# REQUIRED TASK
Please copy the data word for word, starting at the line containing "You are a GUI" and ending at the end of the data. Leave out the pictures.

··· SUPPLIED ENTRIES

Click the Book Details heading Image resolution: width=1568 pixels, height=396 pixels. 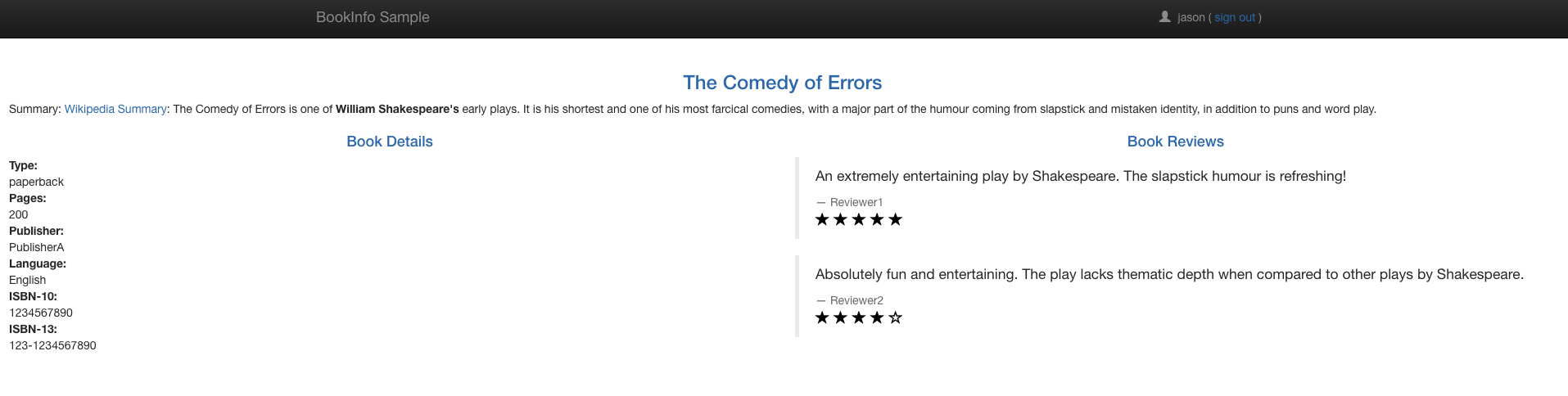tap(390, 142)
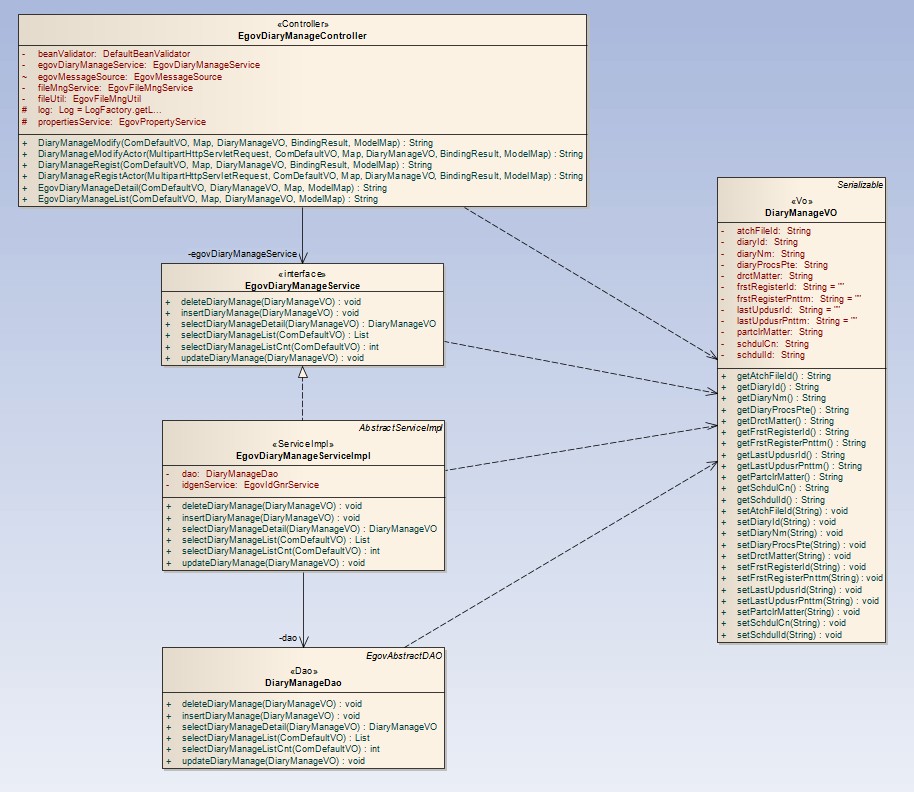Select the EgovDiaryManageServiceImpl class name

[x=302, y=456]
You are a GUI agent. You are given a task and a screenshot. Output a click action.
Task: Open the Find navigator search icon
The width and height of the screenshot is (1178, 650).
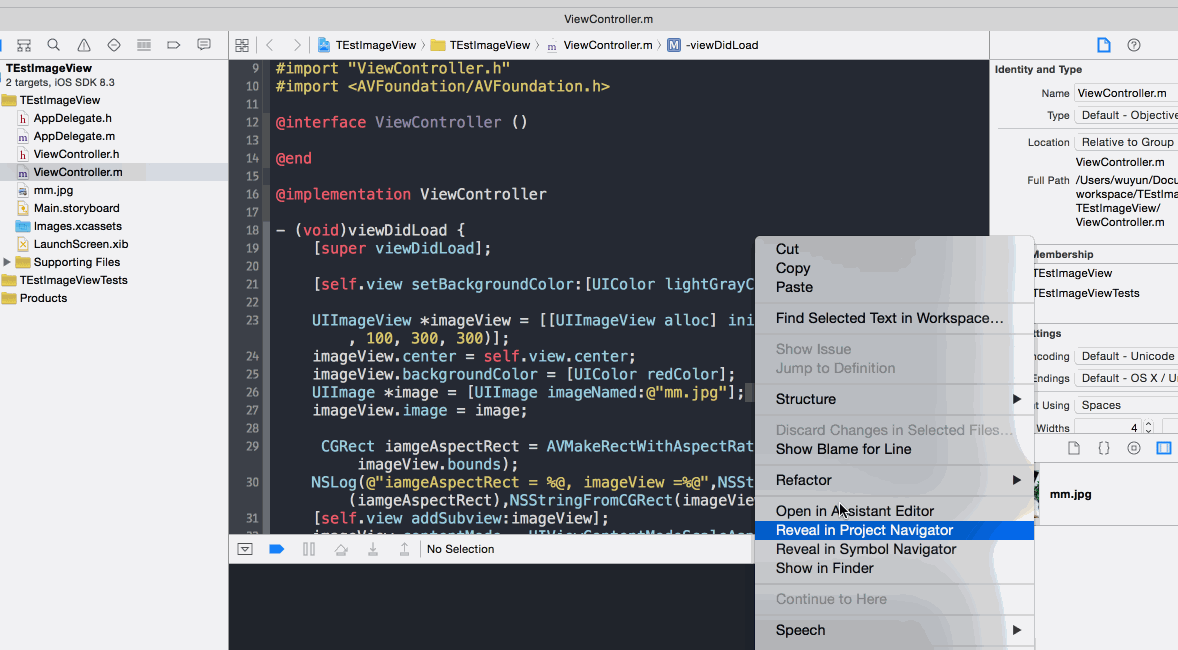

······

# OUTPUT
You are a GUI agent. You are given a task and a screenshot. Output a click action.
Task: Open the Find navigator search icon
The width and height of the screenshot is (1178, 650).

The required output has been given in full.